Data protection officers and their responsibilities


If you haven’t done so already, then you are going to need to appoint someone to take responsibility for this. It is a mandatory requirement to formally appoint a Data Protection Officer (DPO) under the GDPR’s where

  • you are a public authority (except for courts acting in their judicial capacity) or
  • you are an organisation that carries out regular and systemic monitoring of individuals on a large scale or
  • you are an organisation that carries out the large scale processing of special categories of data, such as health records or information about criminal convictions.

In terms of governance, it is important that a DPO is independent and that they report directly to the highest management level of an organisation. This is to secure buy-in at executive level to ensure the required resources and budgets are available to comply with the legislation.

A DPO’s contact details must be provided to the supervisory authority (in this country that authority is the Information Commissioners Office, or ICO) and the position requires that they have expert knowledge of data protection legislation and practices.

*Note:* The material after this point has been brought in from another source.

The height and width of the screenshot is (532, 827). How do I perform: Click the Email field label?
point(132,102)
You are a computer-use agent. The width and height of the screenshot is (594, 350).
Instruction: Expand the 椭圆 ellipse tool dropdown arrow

The role of a DPO is to inform and advise the controller or processor and employees processing personal data of their legal obligations and to monitor the compliance of the GDPR’s through regular training and audits. They must cooperate with, and be a contact point for, the ICO and must provide advice in relation to Data Protection Impact Assessments (DPIA).

A DPO will drive momentum on internal reviews of current policies and procedures to ensure that they are GDPR compliant and that they are adequately documented. They should be the primary contact point for notification of a data breach.

If we can assist you or your business in any way, or if you have any questions in relation to the services that we offer, please contact us. We look forward to working with you.

Data Protection Officers Checklist

  • Who is responsible for data protection in your organization?
  • Do you carry out systematic monitoring of individuals on a large scale?
  • Do you carry out large scale processing of special categories of data (sensitive personal information)?
  • Have you developed and rolled out data protection training to all personnel?
  • Has your appointed DPO received the necessary training to fulfill their role?
  • Do you have more than one establishment and are these cross borders? Consider whether more than one DPO is required.
  • How you will support the DPO with the necessary resources?